SUPPLIED PASSAGE:
━━━━━━━━
The biopharma bear market has ended the financing boom of recent years and led the valuations of companies to plunge after years of soaring—conditions that may compel smaller biotechs to pursue merger-and-acquisition (M&A) deals with pharma giants, according to a recently released report.
The challenges to valuations and access to capital come as the industry and the rest of the world move beyond the COVID-19 pandemic, EY, the professional services firm formerly known as Ernst & Young, observed in the 32nd annual edition of its “Beyond Borders” report.
However, EY also found that the overall biopharma industry remained strong based on a promising outlook for revenues, record-high investments already made in research and development (R&D), and what the firm asserted was a “massive tide” of dollars waiting in the wings for future attractive investments.
“With the pandemic boom in the rear-view mirror, flush balance sheets and a huge correction in deals targeting development-stage biotechs, now is an opportune time for big pharma to deploy its firepower to acquire biotech innovation,” Arda Ural, PhD, EY Americas industry markets leader, health sciences and wellness, said in a statement.
Ural said the innovation wrought by COVID-19 and other areas of research will serve as a major driver of pharma revenues, resulting in balance sheets flush enough with record levels of “firepower,” which EY defines as a company’s capacity to carry out M&A deals based on the strength of its balance sheet, specifically the amount of capital available for M&A deals.
Pharma giants are in a strong position to use that cash to fund M&A deals, collaborations, and partnerships, according to EY. It added that such activity will be critical to those companies achieving growth goals in the face of continuing “patent-cliff” loss-of-exclusivity as several longtime top-selling drugs face the end of patent protection, and face increasing competition from biosimilars.
Last year the value of M&A deals reached $65.9 billion, down 46% from 2020—the second straight annual decline, and down from the record $164.3 billion in 2019 and $119.2 billion in 2020. The largest M&A deal of 2021 was Merck & Co.’s $11.5 billion acquisition of Acceleron.
Companies recently have been much more inclined to deploy capital expanding pipelines and building up their businesses through collaborations than through M&A, EY concluded in January in its 2022 M&A Firepower Report, released in January.
$4.9B in first-quarter M&A
M&A continued to fall during the first quarter of 2022, with EY recording only eight deals of $100 million or more, generating just $4.9 billion.
━━━━━━━━
RECORD SET:

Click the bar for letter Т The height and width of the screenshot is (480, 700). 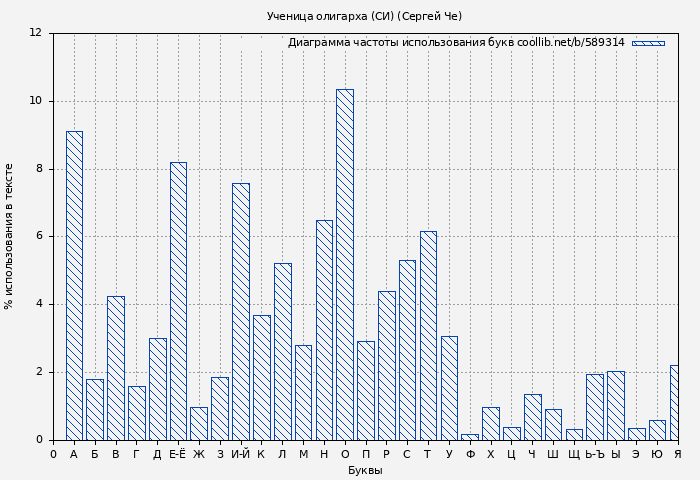[428, 335]
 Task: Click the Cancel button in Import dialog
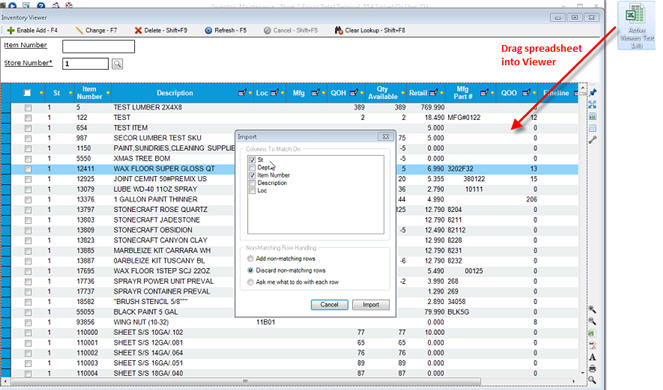[x=329, y=305]
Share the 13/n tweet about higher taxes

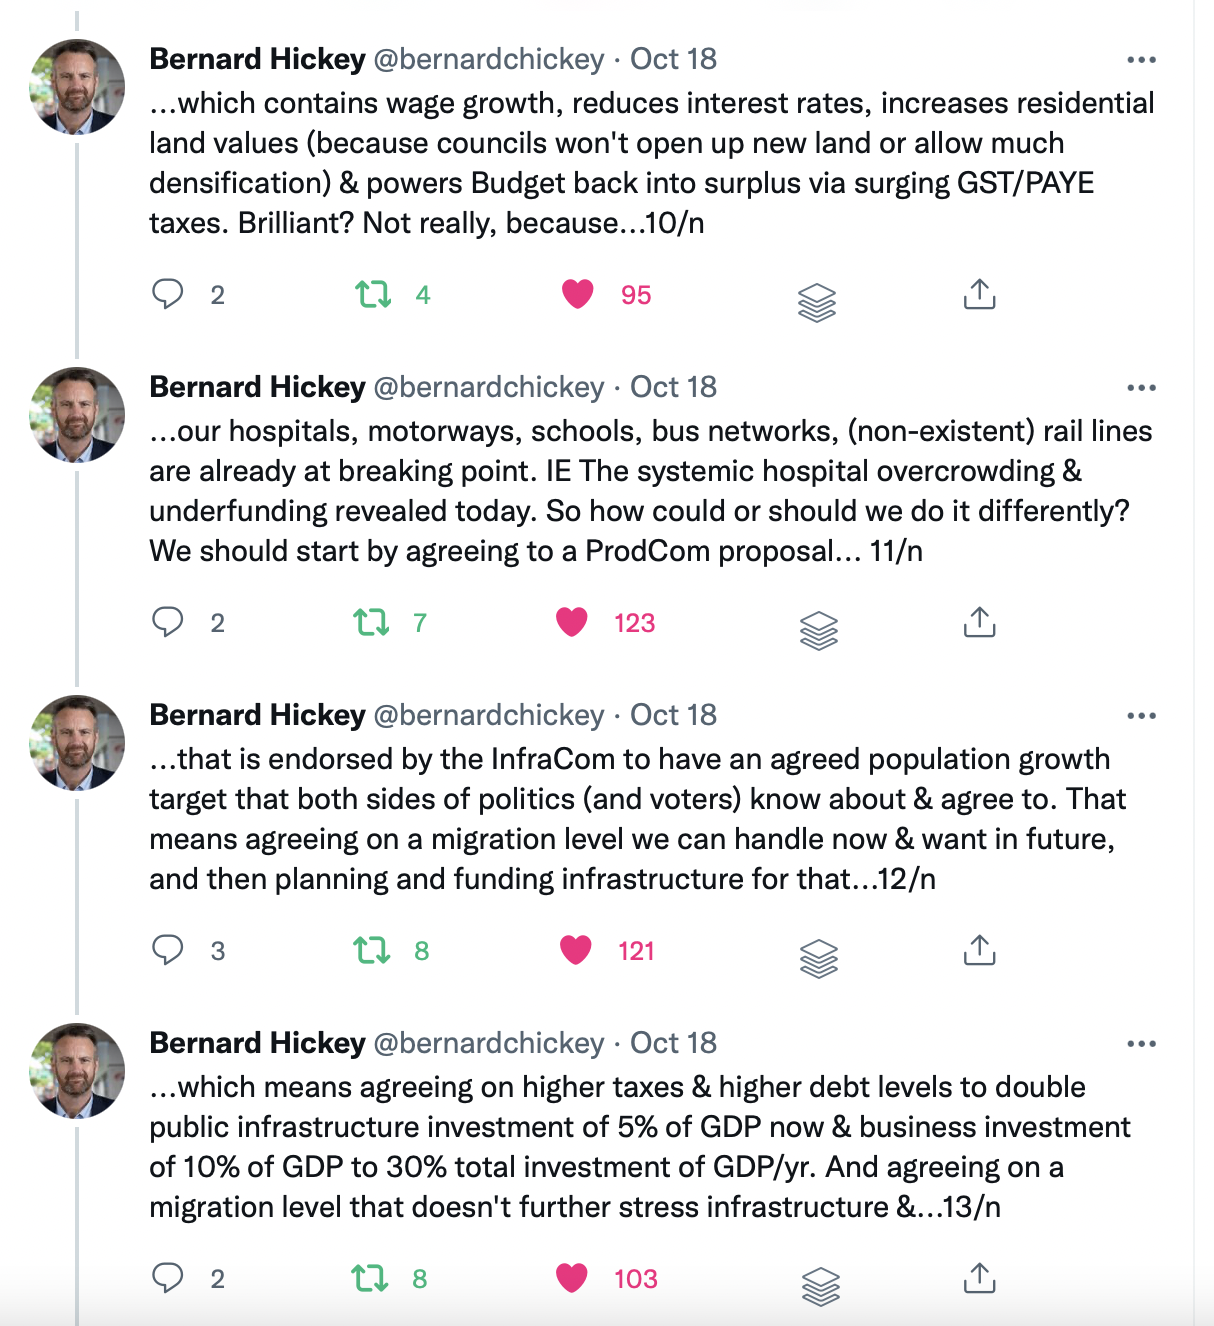979,1278
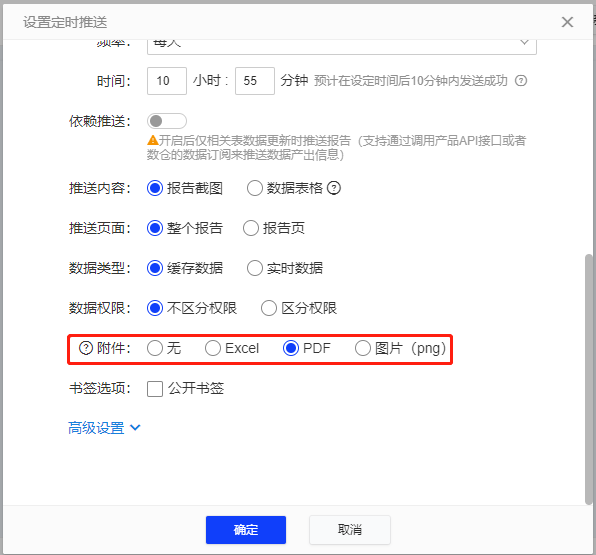Click the 确定 button
The image size is (596, 555).
(246, 530)
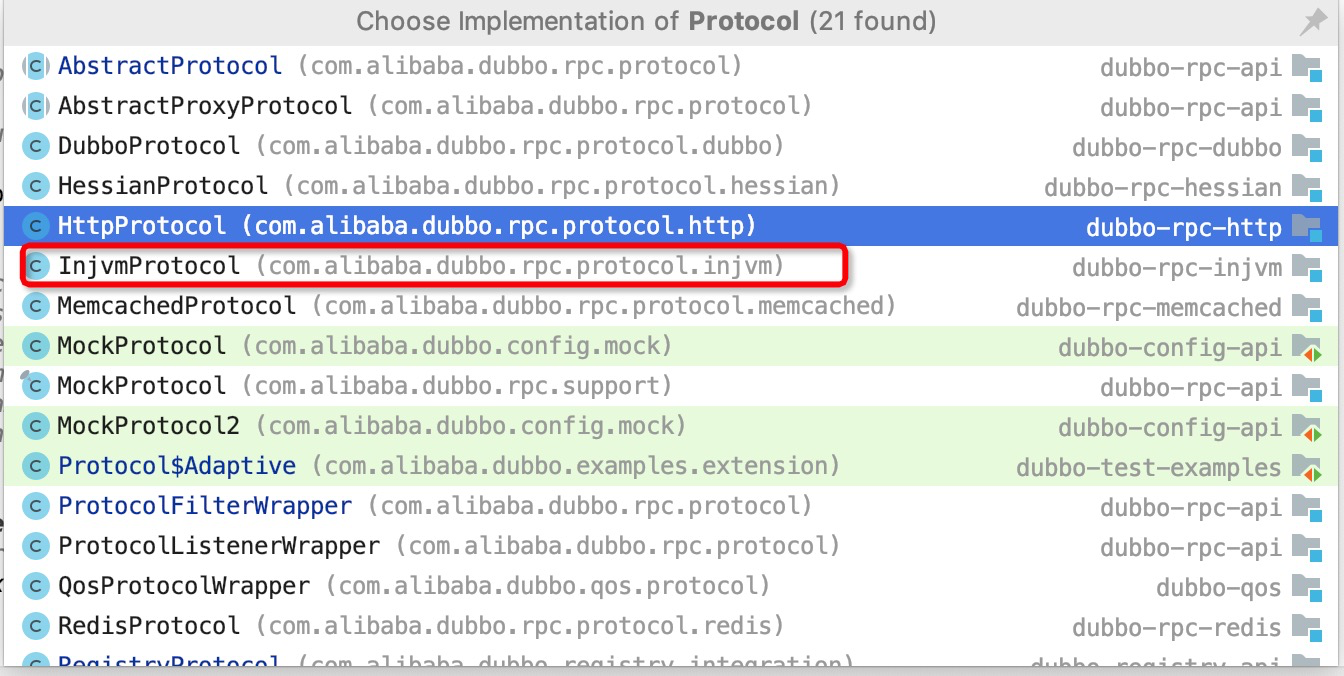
━━━━━━━━
WHAT IS EXPECTED: Reproduce the part of the biopharma market text above starting with "Pharma giants are" and going on through "competition from biosimilars.".

RESPONSE AREA:
Pharma giants are in a strong position to use that cash to fund M&A deals, collaborations, and partnerships, according to EY. It added that such activity will be critical to those companies achieving growth goals in the face of continuing “patent-cliff” loss-of-exclusivity as several longtime top-selling drugs face the end of patent protection, and face increasing competition from biosimilars.